WRITTEN TASK
Rewrite the material from its start up to and including the line with "point(1394,314)", swapping "dropdown" for "drop-down" and leaving everything else unchanged.

◇ ◇ ◇ ◇ ◇

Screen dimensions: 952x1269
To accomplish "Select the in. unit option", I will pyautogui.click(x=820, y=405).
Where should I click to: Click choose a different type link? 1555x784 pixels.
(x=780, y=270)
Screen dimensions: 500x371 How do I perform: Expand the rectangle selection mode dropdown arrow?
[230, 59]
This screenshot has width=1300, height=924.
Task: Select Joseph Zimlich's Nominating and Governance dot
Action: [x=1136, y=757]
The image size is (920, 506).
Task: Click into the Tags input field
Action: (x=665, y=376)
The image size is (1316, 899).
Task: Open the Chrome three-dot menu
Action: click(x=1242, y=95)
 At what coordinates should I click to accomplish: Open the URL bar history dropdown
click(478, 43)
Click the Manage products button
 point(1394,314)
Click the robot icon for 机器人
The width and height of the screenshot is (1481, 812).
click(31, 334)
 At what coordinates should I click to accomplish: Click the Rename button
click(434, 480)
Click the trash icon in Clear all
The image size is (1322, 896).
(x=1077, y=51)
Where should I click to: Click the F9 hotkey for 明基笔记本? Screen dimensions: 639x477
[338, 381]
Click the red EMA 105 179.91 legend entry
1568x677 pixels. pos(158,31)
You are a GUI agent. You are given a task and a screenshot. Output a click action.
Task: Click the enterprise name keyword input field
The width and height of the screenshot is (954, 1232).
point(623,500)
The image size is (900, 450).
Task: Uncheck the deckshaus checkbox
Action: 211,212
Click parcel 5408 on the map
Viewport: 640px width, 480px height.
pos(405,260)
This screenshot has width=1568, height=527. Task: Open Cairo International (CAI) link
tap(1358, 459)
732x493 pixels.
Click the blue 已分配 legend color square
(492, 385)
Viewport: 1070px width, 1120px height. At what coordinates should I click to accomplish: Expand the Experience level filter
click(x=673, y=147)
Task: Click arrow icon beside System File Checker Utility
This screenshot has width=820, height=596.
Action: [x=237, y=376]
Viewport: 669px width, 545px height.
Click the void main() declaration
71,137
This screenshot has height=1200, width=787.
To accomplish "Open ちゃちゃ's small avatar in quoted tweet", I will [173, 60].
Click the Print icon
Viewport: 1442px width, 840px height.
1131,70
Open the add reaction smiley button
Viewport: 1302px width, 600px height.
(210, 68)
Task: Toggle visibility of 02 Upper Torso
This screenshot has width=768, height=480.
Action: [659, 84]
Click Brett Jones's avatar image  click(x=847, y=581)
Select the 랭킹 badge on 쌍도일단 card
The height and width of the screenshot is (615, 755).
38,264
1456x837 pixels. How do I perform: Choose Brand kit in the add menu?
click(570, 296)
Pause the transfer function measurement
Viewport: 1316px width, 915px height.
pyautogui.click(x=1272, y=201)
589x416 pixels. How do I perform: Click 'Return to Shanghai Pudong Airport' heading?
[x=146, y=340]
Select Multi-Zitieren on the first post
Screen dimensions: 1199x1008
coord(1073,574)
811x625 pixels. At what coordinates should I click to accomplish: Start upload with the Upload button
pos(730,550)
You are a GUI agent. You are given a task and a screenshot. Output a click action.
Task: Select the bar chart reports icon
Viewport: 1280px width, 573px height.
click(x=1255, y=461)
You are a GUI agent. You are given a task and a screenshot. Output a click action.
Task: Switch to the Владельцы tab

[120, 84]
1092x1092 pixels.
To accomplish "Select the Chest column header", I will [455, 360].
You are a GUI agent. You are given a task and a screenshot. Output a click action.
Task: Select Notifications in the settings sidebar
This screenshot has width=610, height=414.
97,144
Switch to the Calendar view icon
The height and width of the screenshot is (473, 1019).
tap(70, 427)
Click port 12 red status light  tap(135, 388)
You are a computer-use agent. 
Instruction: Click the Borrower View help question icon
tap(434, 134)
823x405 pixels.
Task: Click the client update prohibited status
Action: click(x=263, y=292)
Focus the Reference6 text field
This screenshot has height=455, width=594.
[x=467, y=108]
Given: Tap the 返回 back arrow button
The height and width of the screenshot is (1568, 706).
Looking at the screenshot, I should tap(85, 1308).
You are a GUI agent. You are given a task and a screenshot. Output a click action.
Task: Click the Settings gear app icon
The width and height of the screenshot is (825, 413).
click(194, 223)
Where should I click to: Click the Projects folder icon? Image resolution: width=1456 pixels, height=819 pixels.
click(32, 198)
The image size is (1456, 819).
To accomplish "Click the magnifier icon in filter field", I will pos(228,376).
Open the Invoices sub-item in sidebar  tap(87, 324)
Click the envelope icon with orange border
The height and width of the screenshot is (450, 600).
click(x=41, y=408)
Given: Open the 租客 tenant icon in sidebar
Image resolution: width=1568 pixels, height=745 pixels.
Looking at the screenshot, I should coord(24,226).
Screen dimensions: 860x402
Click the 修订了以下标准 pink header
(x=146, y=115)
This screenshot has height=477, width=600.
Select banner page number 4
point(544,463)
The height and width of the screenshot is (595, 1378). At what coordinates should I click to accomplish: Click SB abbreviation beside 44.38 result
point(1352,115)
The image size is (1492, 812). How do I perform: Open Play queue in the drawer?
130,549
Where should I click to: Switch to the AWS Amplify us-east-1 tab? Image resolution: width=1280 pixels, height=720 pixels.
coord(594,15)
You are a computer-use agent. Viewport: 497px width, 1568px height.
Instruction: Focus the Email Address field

◇ ◇ ◇ ◇ ◇

THE SOLUTION
Screen dimensions: 952x1269
To accomplish "Select the in. unit option", I will pyautogui.click(x=820, y=405).
Where should I click to: Click choose a different type link? 1555x784 pixels.
(x=780, y=270)
Screen dimensions: 500x371 How do I perform: Expand the rectangle selection mode drop-down arrow?
[230, 59]
This screenshot has width=1300, height=924.
Task: Select Joseph Zimlich's Nominating and Governance dot
Action: [x=1136, y=757]
The image size is (920, 506).
Task: Click into the Tags input field
Action: (x=665, y=376)
The image size is (1316, 899).
Task: Open the Chrome three-dot menu
Action: click(x=1242, y=95)
 At what coordinates should I click to accomplish: Open the URL bar history drop-down
click(478, 43)
Click the Manage products button
 point(1394,314)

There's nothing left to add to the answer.